URGENT

RWANDA Le secret de Polichinelle du rapport Duclert

Entretien avec Paul Nkunzimana, président honoraire du Parti des travailleurs et de la démocratie (PTD) du Burundi, auteur du livre Contribution à l’étude de la préhistoire et de l’histoire sociales de l’Afrique des Grands Lacs et de l’Est (Éditions du travail, 2019).

En 1994, en quelques mois, un million de Rwandais furent massacrés par des groupes armés. Vingt-sept ans plus tard, le président de la « commission sur le génocide rwandais », Vincent Duclert, estime que la France a une « responsabilité indéniable ». Est-ce une découverte ?

La grande presse « découvre », avec ce rapport commandité par Macron et rendu public le 26 mars, que la France porte des « responsabilités lourdes et accablantes » dans le génocide de 1994.

Le rapport indique toutefois que « rien ne vient démontrer » que la France s’en est rendue « complice ».

En réalité, le rôle de l’impérialisme français dans ce génocide et ses mobiles sont connus depuis 1994, point n’était besoin d’attendre la « déclassification » de documents élyséens. Dès l’offensive militaire du FPR (Front patriotique rwandais) à partir de l’Ouganda, le 1er octobre 1990, la France a organisé l’opération militaire Noroît : officiellement, il s’agissait d’évacuer des ressortissants français, mais en réalité, Noroît avait pour mission d’encadrer l’état-major et les militaires rwandais.

La France a surarmé les Forces armées rwandaises (FAR) immédiatement après le début de la guerre en octobre 1990. Le soutien militaire français au rwandais a été sans faille, alors qu’une partie du régime hutu* se radicalise de plus en plus et organise des milices. Pendant le génocide, le 8 avril 1994, la France lance l’opération militaire Amaryllis, censée être une « opération d’évacuation des Français, des Européens, des Africains », mais agit de manière sélective. Les travailleurs tutsis des ambassades et organisations internationales étaient livrés aux génocidaires. Quant aux forces de la France, la MINUAR, elles n’ont jamais empêché le génocide. Enfin, l’opération française Turquoise ne visait qu’à assurer le repli des forces génocidaires vers le Zaïre (actuelle République démocratique du Congo), après avoir massacré des tutsis à Bisesero du 27 au 30 juin 1994.

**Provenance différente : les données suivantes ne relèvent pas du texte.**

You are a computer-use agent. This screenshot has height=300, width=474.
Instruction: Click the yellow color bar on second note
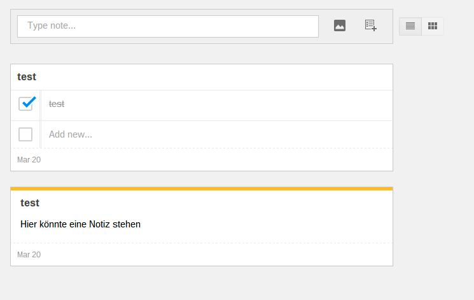tap(202, 189)
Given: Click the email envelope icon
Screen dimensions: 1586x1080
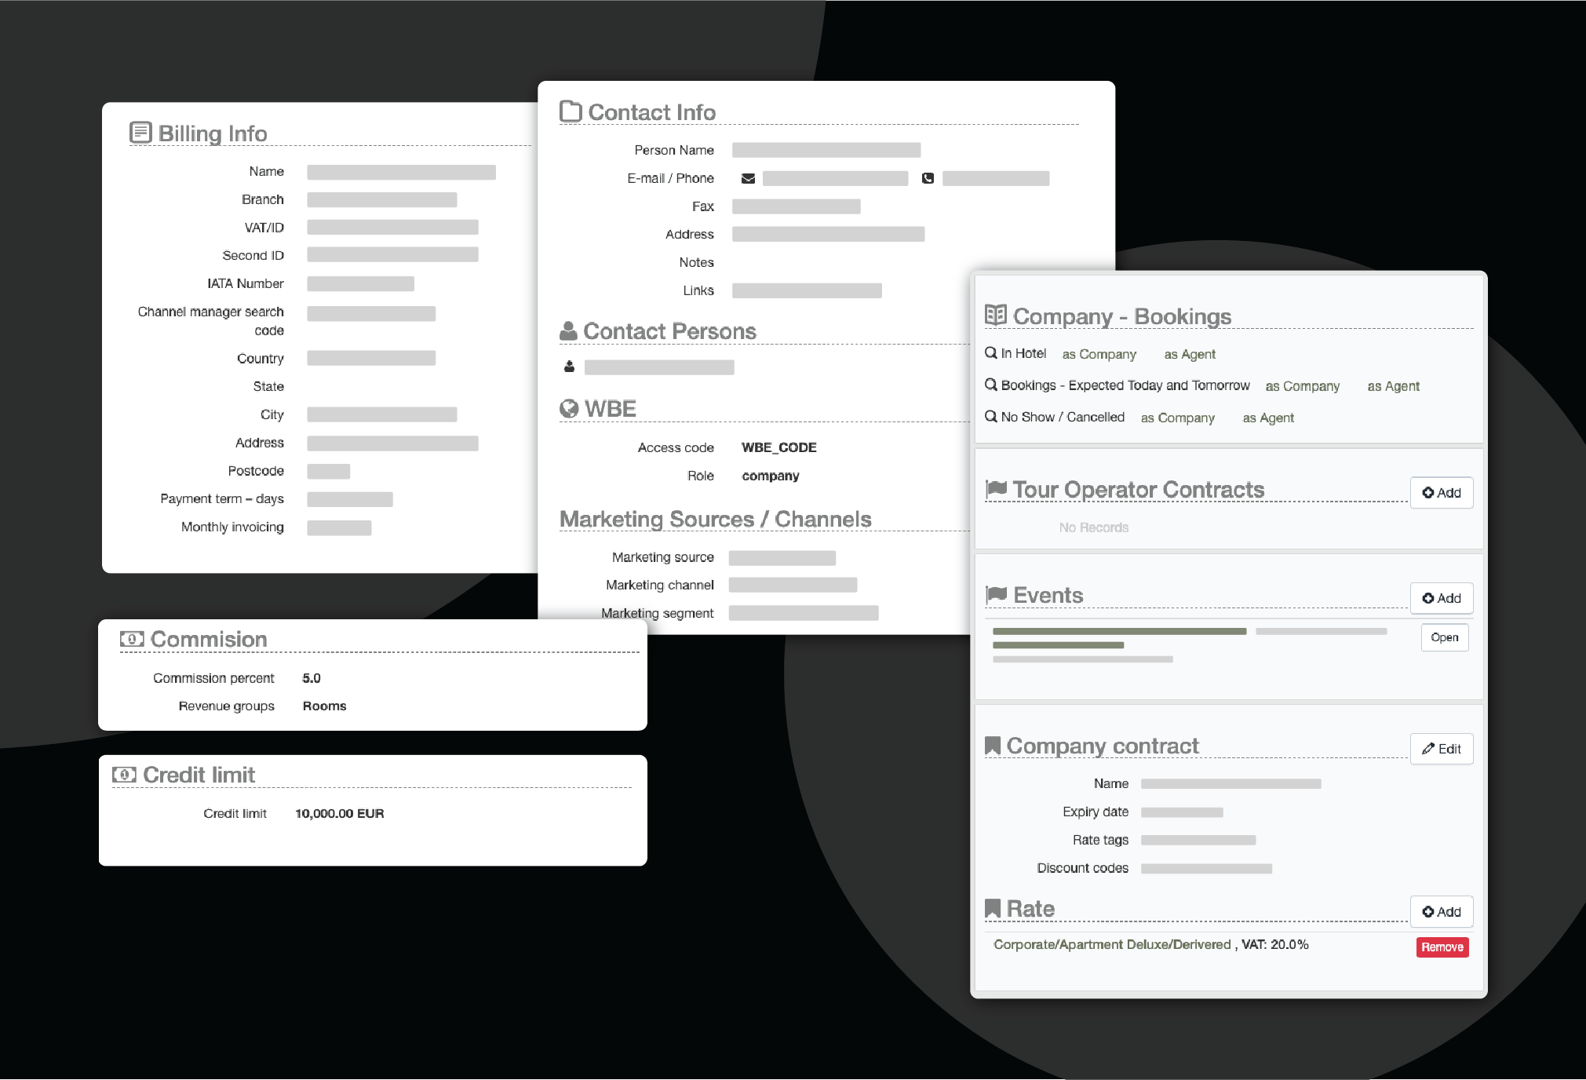Looking at the screenshot, I should pyautogui.click(x=748, y=179).
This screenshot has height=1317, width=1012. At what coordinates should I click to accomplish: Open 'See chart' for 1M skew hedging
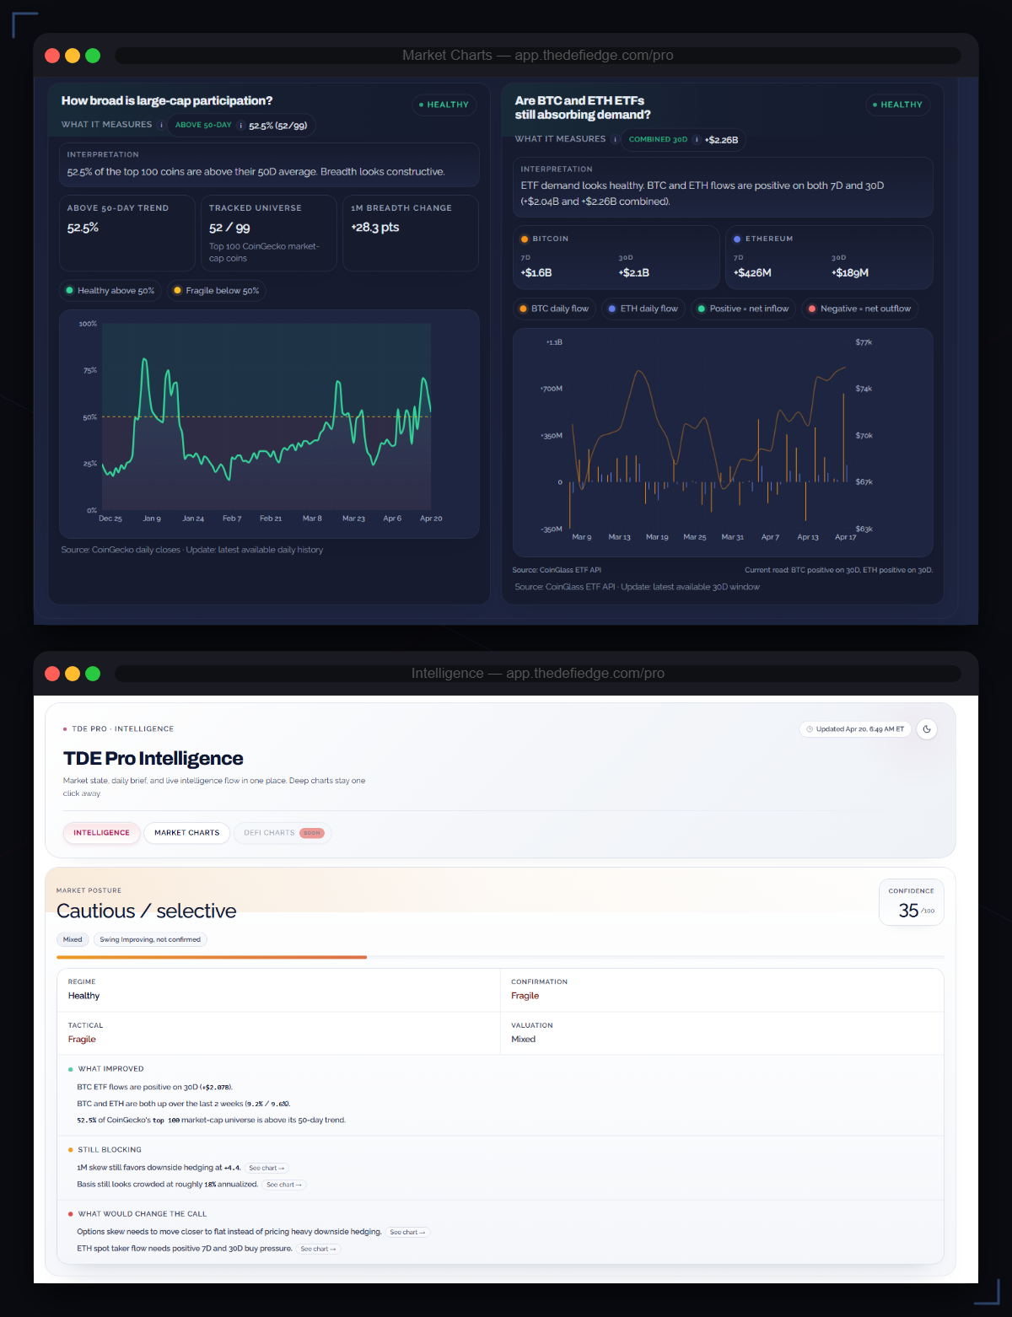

Et aujourd’hui, la France et les autres puissances impérialistes ont-elles cessé leur ingérence ?

Dans la région (et en particulier au Rwanda et au Burundi), depuis le début des années 1970, la France a réussi à supplanter l’ancienne puissance coloniale, la Belgique. La France et les autres puissances impérialistes et leurs institutions n’ont jamais quitté ce pays. Les États-Unis, la Belgique, l’ONU… ont adressé au Rwanda des « excuses » pour ne pas avoir arrêté le génocide et la plupart de ces puissances ont même avoué avoir été au courant des préparatifs de cette catastrophe.

L’ingérence des grandes puissances se poursuit, tant sous la forme militaire qu’économique. Ainsi la Banque mondiale préconise, en 2020, encore plus de privatisations au Rwanda : « Le ralentissement économique enregistré en 2016 et 2017 a mis en évidence les limites d’un modèle de croissance porté par le secteur public. À l’avenir, le secteur privé jouera un rôle moteur plus important dans la crois- sance économique. »

Pour faciliter les privatisations et le remboursement de la dette externe, l’impérialisme entretient les FDLR (Forces démocratiques de libération du Rwanda, résidu des forces génocidaires) et le FLN (Front de libération nationale) basés dans les pays limitrophes et qui mènent souvent des incursions meurtrières au Rwanda. Pour la sauvegarde des peuples de la région et au-delà, il est plus que jamais urgent de rompre avec l’impérialisme et ses institutions et avec leurs politiques dévastatrices.

* Rappelons, comme l’explique Paul Nkunzimana dans son livre, que la division « ethnique » entre hutu, tutsi et twa est artificielle et fut introduite en son temps par le colonisateur belge.